See also [0] for an example of HT application to road markup recognition.

[0] pdf http://iitp.ru/upload/publications/7226/2015_ICMV_D.%20Krokh...


Here's a slide on it https://s3.amazonaws.com/content.udacity-data.com/courses/ud...

Basically, it's used to find parameters to a model with sample data.


Very concise explanation!

Posted this before - had to implement Hough circle detection from scratch in JavaScript in case anyone is interested:

https://github.com/alexanderconway/Hough-Circle-Detection


I'm wondering if the Hough transform can also be used to detect shapes that look like circles (but are not necessarily circles). And if so, what are the limits, i.e., what is the worst "circular" shape still detected?

Also, can it be used to detect circular arcs?


It is called Generalised Hough Transform [0] (google and wiki also know it), the problem is, even circle space is 3-dimensional (x, y, r), and therefore cannot be computed faster than O(n³). Even that cannot be achieved without some magic since the circle perimeter is O(n), making a naïve solution O(n⁴). So we can hope for something like O(n³log²n).

Our lab has done some research on fast GHT using general-purpose computation scheme optimisation, but I cannot find any publications in English from that distant period. For 3D Hough transform, there's an efficient solution for finding the argmax (3d line), also by my colleagues [1]

[0] pdf https://web.eecs.umich.edu/~silvio/teaching/EECS598/papers/B...

[1] pdf http://www.scs-europe.net/dlib/2016/ecms2016acceptedpapers/0...


There will be a certain resolution. An oval that is HT'ed will turn into a smeared oblong point in Hough space. There can also be biases in the result.

Circular arcs can be detected but how well depends on how long they are and depending on the amount and shapes of whatever other features exist in the image.

Hough can be thought of as a convolution of an image with a kernel that is a delta function in the parameter space. Peaks in the parameter space are then interpreted as being representative of features in the real space and with the strength of the representation being that of the height of the peak.

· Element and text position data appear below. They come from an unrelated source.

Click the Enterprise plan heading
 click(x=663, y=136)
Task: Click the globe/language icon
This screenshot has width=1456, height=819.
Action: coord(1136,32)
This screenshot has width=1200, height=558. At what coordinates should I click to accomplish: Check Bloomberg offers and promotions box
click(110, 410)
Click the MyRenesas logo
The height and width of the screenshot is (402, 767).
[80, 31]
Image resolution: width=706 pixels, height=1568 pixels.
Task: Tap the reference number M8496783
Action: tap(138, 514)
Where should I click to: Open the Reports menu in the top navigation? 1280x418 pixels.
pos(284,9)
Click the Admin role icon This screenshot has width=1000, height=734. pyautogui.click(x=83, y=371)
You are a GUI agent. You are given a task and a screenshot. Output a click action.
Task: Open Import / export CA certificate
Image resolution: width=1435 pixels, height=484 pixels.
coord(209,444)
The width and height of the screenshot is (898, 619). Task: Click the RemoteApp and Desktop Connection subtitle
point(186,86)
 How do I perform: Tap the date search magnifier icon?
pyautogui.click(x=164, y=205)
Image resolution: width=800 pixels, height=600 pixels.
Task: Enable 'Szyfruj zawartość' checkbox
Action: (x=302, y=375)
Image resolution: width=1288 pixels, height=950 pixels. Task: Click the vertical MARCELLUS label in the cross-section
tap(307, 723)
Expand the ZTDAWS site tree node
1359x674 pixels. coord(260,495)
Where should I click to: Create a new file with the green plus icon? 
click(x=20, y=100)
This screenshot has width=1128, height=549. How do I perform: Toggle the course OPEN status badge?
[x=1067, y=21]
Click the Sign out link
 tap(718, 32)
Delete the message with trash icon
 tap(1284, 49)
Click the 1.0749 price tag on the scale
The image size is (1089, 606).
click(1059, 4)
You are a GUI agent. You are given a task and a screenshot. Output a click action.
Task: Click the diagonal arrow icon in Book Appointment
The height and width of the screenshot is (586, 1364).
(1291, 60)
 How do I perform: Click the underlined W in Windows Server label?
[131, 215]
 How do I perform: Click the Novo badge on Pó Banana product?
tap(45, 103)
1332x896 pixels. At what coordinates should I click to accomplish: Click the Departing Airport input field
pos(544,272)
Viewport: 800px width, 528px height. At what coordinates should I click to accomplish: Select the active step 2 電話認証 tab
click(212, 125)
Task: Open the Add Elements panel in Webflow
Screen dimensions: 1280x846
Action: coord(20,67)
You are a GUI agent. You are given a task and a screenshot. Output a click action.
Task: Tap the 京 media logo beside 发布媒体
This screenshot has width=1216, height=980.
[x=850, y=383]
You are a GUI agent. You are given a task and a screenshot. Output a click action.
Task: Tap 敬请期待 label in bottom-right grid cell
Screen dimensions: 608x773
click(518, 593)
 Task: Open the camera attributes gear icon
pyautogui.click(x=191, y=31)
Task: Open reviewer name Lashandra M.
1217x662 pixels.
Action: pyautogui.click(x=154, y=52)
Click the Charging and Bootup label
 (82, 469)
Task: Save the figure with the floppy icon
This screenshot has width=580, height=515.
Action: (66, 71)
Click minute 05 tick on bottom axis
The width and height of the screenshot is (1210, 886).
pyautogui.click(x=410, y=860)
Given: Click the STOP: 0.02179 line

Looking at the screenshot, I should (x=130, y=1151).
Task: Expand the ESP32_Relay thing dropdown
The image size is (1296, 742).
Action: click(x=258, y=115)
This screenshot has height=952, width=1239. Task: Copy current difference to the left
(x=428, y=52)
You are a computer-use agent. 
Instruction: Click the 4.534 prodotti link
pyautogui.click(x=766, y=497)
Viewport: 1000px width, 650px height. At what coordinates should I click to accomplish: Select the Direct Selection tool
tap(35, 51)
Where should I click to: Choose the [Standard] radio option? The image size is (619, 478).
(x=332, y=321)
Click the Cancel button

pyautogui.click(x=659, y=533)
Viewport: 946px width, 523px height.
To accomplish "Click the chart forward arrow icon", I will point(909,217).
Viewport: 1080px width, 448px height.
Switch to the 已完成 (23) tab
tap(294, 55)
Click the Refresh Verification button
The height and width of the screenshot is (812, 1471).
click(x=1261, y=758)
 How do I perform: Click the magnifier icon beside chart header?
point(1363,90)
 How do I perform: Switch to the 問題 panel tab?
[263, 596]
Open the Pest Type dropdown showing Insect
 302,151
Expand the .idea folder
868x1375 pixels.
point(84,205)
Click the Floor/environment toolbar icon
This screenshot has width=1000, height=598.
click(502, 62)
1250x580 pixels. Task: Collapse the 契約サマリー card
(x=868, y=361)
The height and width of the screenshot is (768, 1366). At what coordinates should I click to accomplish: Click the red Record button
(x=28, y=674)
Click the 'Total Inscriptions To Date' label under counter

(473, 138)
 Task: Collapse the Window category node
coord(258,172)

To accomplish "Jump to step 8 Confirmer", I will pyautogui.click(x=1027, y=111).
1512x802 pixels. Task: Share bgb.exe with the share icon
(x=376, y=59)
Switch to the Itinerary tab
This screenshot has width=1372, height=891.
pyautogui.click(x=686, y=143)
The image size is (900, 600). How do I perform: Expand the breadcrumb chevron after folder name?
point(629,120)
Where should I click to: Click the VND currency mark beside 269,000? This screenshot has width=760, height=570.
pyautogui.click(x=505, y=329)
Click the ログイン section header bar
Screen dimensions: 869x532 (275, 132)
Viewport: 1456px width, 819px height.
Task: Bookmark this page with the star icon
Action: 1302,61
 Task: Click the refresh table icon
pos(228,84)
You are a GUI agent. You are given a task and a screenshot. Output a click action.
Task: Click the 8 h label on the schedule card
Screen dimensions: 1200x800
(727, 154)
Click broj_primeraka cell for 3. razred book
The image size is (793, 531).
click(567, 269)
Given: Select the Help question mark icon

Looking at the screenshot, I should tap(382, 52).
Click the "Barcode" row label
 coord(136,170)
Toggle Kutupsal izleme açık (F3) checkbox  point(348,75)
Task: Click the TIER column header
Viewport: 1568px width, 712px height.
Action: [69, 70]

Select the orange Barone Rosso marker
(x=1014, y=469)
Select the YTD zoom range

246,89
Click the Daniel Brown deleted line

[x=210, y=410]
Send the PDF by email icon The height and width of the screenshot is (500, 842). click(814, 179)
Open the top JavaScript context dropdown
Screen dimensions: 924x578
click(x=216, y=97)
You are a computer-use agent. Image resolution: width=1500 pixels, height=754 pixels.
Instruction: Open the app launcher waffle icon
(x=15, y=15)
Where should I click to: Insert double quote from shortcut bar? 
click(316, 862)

It is possible to pick three distinct points, which uniquely identify a circle, and map this to a Hough space.

It is called the randomized Hough transform.

https://en.wikipedia.org/wiki/Randomized_Hough_transform

Circular arcs is stretching it. :-) Do you need to find the endpoints of the arc? That would be two more dimensions to search over. If that's the case I would just use a maximum likelihood approach. You have to be careful in that case, if you have a circle the distance of points on the inside of the circle and points on the outside of the circle meshes up any naive fitting method.


Kinda hacky but I believe if you tinker with the accumulator cutoff parameter, you can detect circular arcs just using the Hough circle transform but I think it'd be specific to the problem and being able to tune the cutoff parameter reliably :)


No, not really. But I'm confident you could derive an analogous transformation for circles/arcs. But instead of mapping into a 2d space you'd probably have to map into a 3d space (2d for the center and 1d for radius).


Is the Hough transform basically a maximum likelihood estimate?